Controversial Issues in Teaching

The conversation that Diana E. Hess facilitates with this article merits much nuance. While most scholars would likely agree that a balanced pedagogical approach to controversial topics is the best way to teach, true “balance” is nearly impossible, as Hess recognizes. Every teacher is going to have subconscious biases that will appear in their teaching. Even neutrality may be interpreted as picking a side when such intense differences in power dynamics are at play. In other words, neutrality can be an enabling force, especially in politics. As Hess asks one of her colleagues, “’Why do you want to be a non-political political role model’?” That is my exact same thought on this issue.
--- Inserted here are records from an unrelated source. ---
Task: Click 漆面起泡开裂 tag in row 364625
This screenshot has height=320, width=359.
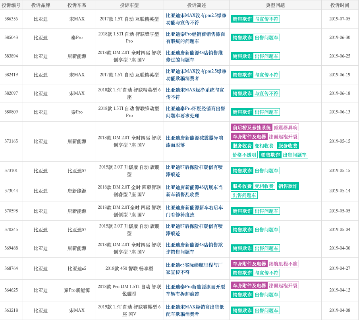Action: pyautogui.click(x=283, y=286)
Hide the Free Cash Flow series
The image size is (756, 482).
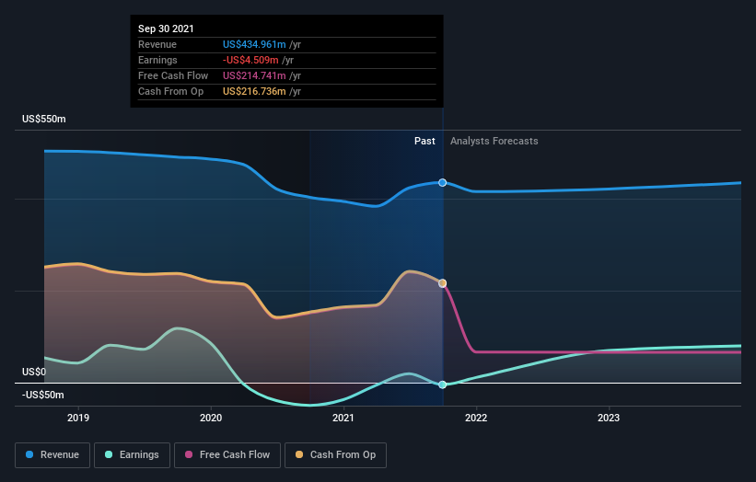[x=227, y=454]
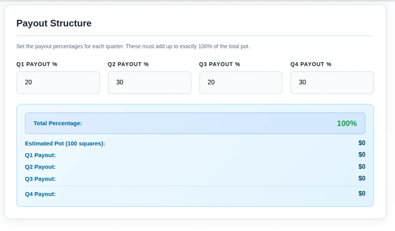Click the "Estimated Pot (100 squares):" label
Viewport: 395px width, 231px height.
[x=65, y=144]
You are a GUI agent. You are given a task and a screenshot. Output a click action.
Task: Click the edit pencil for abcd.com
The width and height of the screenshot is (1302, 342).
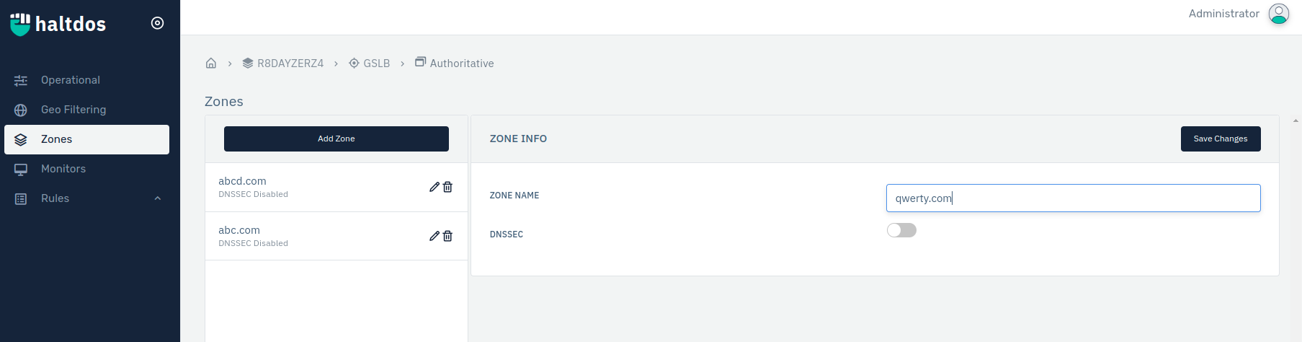tap(434, 187)
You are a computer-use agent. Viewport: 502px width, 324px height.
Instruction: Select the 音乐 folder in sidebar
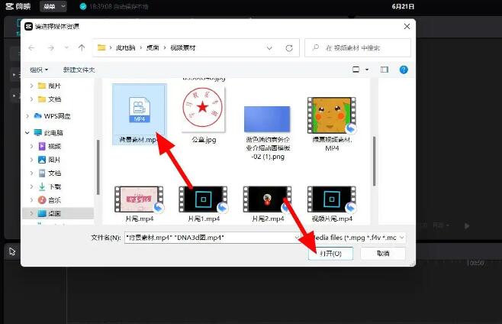point(54,200)
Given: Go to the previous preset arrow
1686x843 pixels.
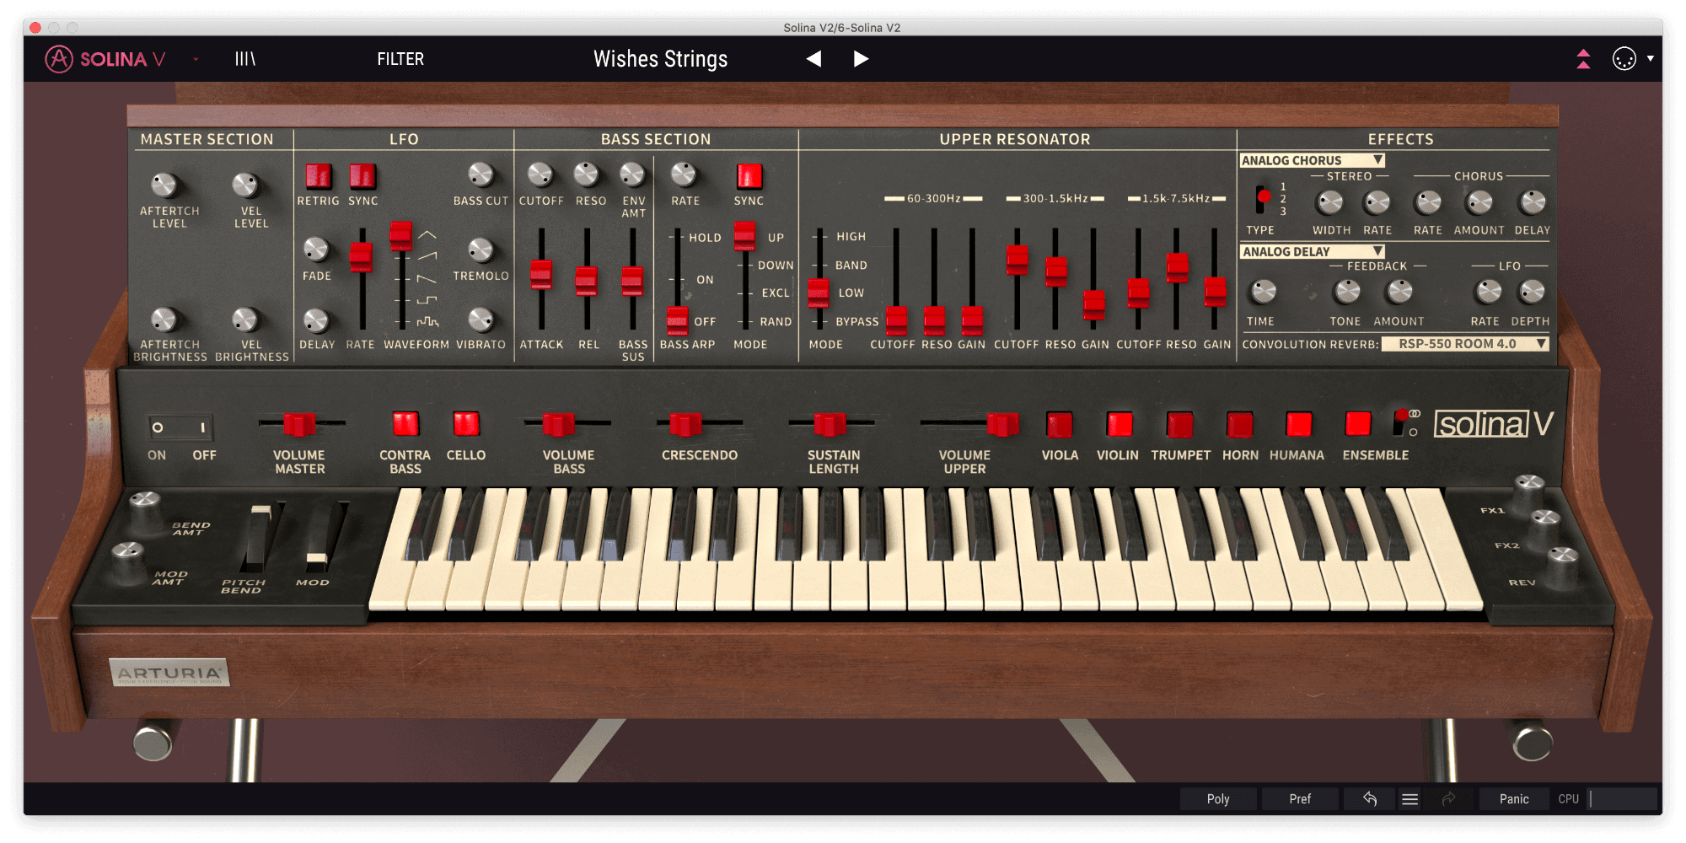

While I do understand the value of refraining from bias in the classroom, I cannot go against my own values just for the sake of remaining “neutral” or “unbiased.” Therefore, it is my personal philosophy that teachers should be allowed to express their own views, as long as they are actively encouraging students to challenge those views. That being said, I think Hess is correct in identify the incorrect ways to show bias. For example, denial–or assuming that there is a “correct” answer to an issue and therefore refusing to discuss it–is intellectually pacifying. Our job as educators of the next generation is to inform them of all the facts, even if there is a seemingly correct moral answer.

Teaching controversy will never be easy, but we have an obligation and civic responsibility to keep our students well-informed in an age of mass misinformation. At the end of the day, teachers need to use their best judgement to approach a controversial topic, just as they would with any other topic.